Conversely, community support for cannabis legalization has increased from 25% in 2010 to 41% in 2019. This was also the first time more people supported than opposed to legalizing cannabis in Australia (41% vs. 37%).

Compared to 2010 figures, Australians have also relaxed their stance on punishing cannabis owners. In 2010, 34% of respondents said possession of cannabis should be a criminal offense compared to 22% in 2019. When asked whether penalties for supplying cannabis should be increased, 60% of respondents said in the year Yes in 2010, while 44% answered the same in 2019. When asked if they approved of regular adult cannabis use, the number rose from 8% approval in 2010 to 20% in 2019.

However, almost four in five (78%) of those surveyed said they would still not use cannabis even if it were legal. The proportion of people who said they would try if it were legal has increased from 5.3% in 2010 to 9.5% in 2019. Additionally, 11% of respondents to the ACT would try cannabis if it were legal, compared to 7.5% in Tasmania.

The study also examines issues surrounding alcohol use and other illegal drugs.

Australians were the most in favor of stricter legal penalties for drunk driving and stricter enforcement of the Underage Alcohol Act with 84% and 79% of respondents respectively. Respondents were most opposed to increasing the price of alcohol, with 47% believing the price should go up, and reducing trading hours for pubs and clubs, with 40% expressing support.

However, 45% of people in 2019 agreed to regular adult alcohol use, an agreement rate higher than any other drug. It was also the only drug for which approval outnumbered disapproval.

Support for legalizing other drugs has increased slightly since 2010, with support for cocaine legalizing growing from 6.3% in 2010 to 8% in 2019 and support for ecstasy legalizing from 6.8% to 9% in 2019 .5% over the nine-year period. Support for heroin (5.6%) and meth/amphemine (4.6%) legalization has remained about the same.

Almost three in five Australians (57%) supported allowing people to test pills and medicines at designated locations, although support varied widely by region. Most commonly, people advocated referral to treatment or education programs as the best course of action for people in possession of small quantities of selected medications.

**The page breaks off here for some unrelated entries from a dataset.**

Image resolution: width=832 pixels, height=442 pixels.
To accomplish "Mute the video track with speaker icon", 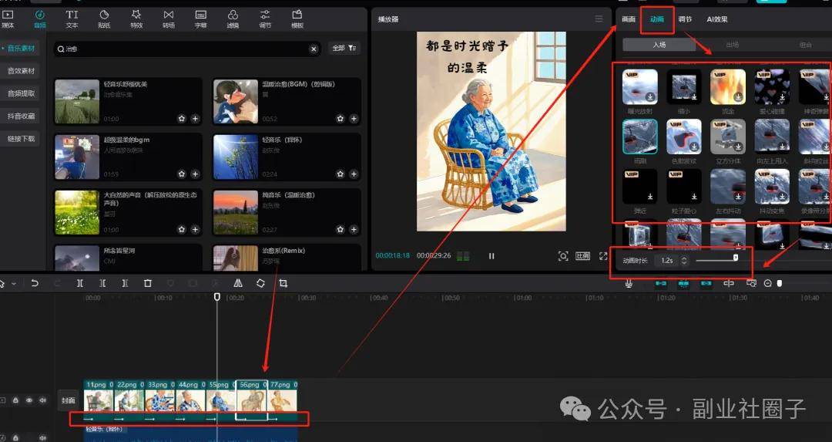I will coord(42,400).
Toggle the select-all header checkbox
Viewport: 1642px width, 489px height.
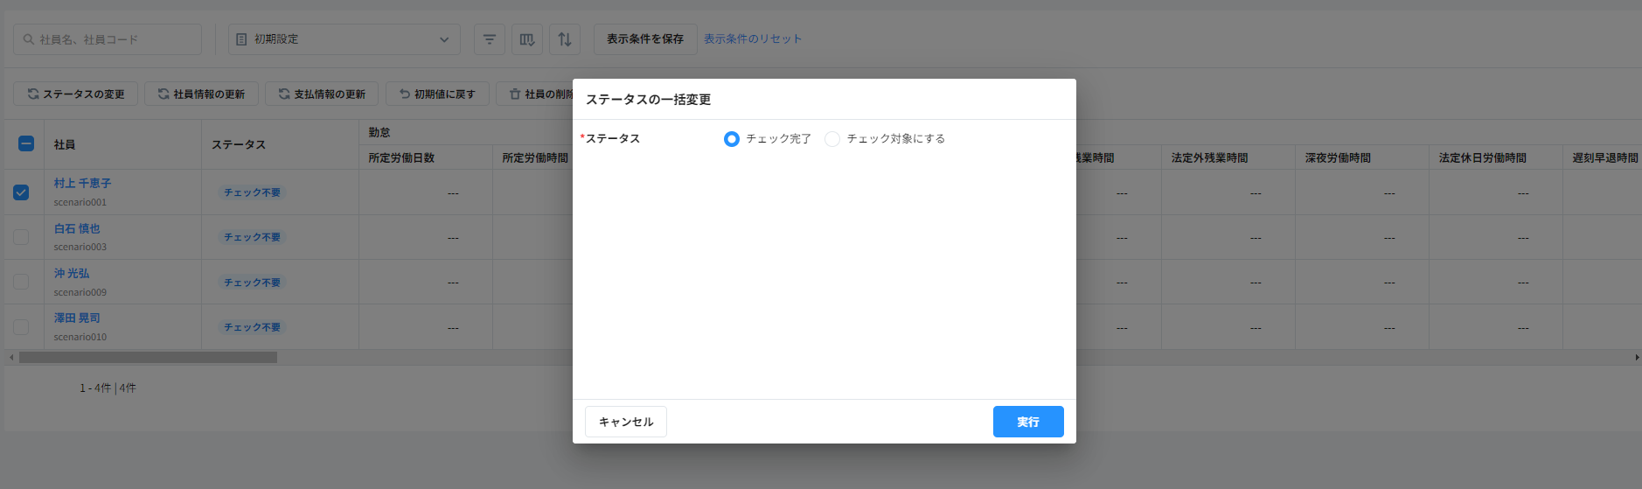(26, 143)
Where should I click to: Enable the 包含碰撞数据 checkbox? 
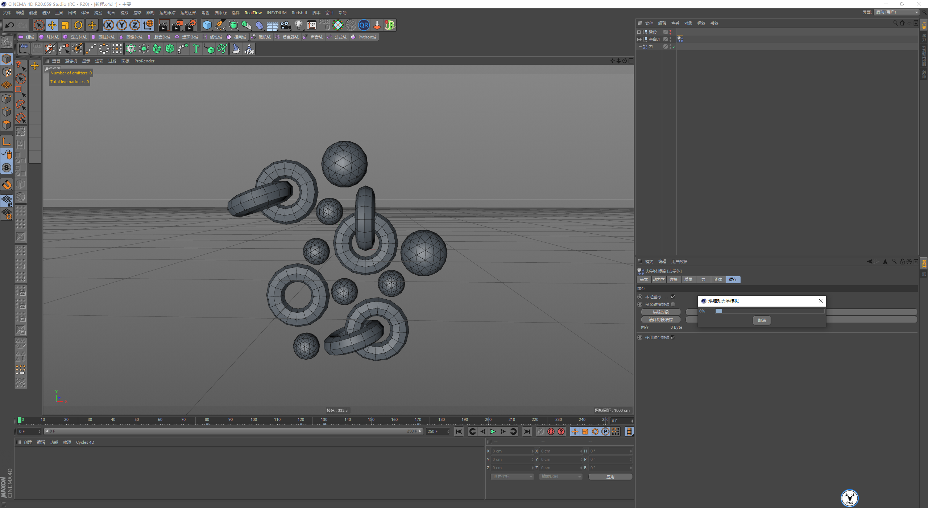(x=673, y=304)
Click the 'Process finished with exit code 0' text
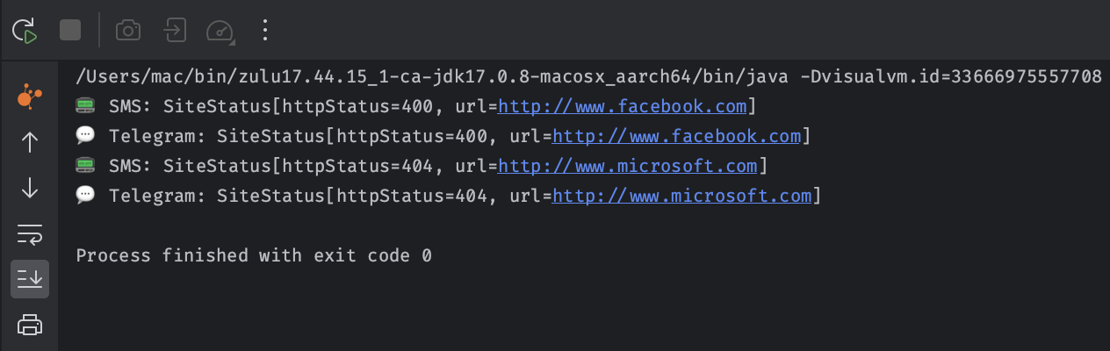Screen dimensions: 1110x351 pos(254,256)
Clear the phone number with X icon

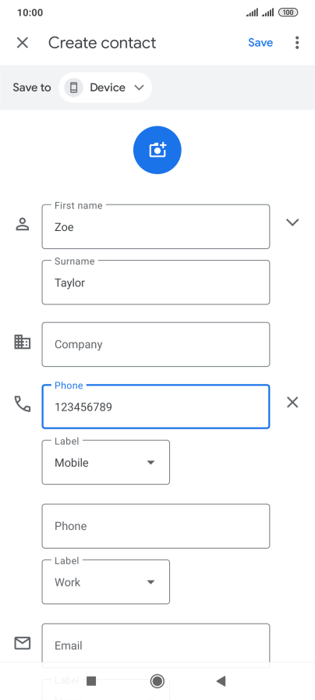[292, 403]
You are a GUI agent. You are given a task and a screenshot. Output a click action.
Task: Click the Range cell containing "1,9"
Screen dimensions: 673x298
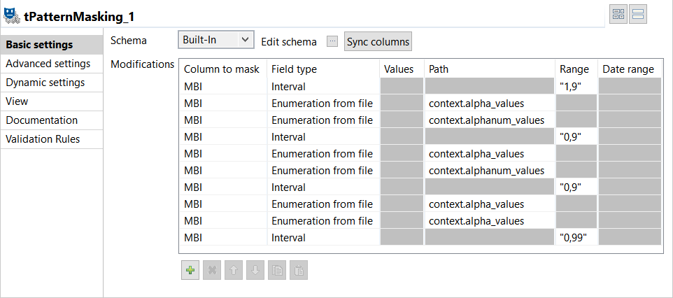coord(576,87)
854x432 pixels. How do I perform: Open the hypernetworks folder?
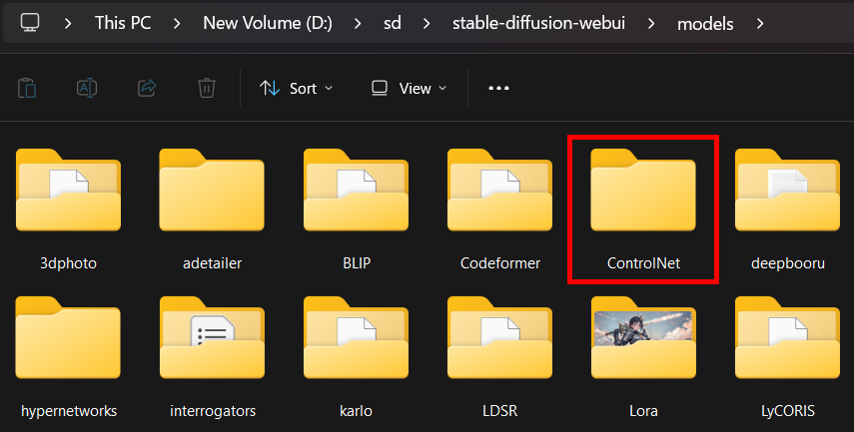coord(68,345)
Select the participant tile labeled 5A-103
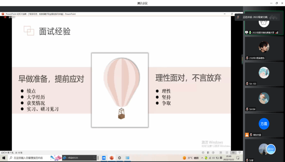This screenshot has width=285, height=162. [x=264, y=74]
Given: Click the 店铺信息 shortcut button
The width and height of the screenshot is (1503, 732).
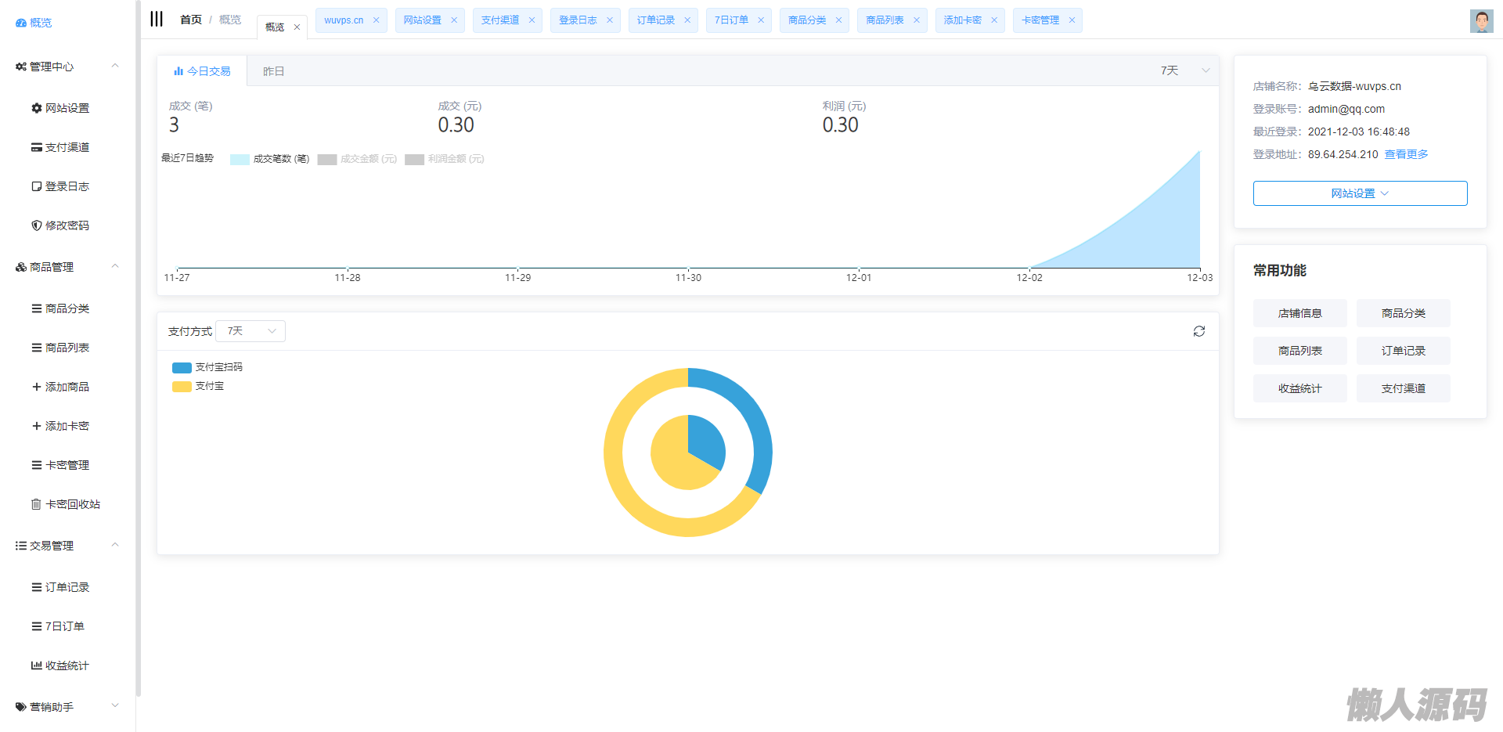Looking at the screenshot, I should [1299, 313].
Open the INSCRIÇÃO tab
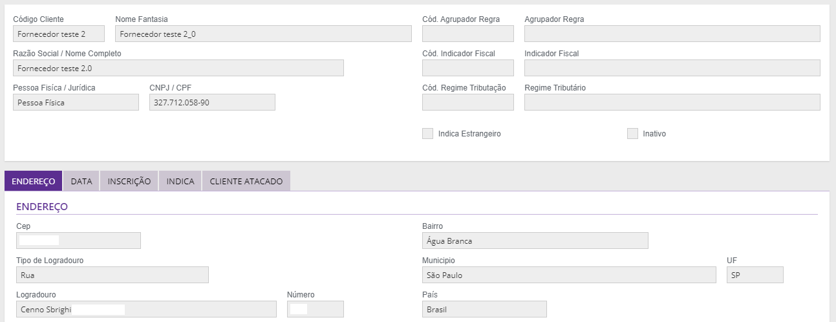The width and height of the screenshot is (836, 322). (129, 181)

Cannabis was the only exception, with more than half (54%) of the exponents favoring “caution/warning or no action,” with 24% favoring referral to treatment or education programs.

In addition to these myriad findings, the NDSHS also shared an interactive data map to break down reactions to alcohol, tobacco, cannabis and other drugs by region.

Looking ahead, the study states: “The 2022 survey is currently in operation and will be completed in early December 2022. Households will be randomly selected to take part in the survey and give their opinion.”

Much has changed in nine years and with the global cannabis industry showing little sign of slowing down, attitudes towards cannabis will continue to change both in Australia and around the world. Bring it on.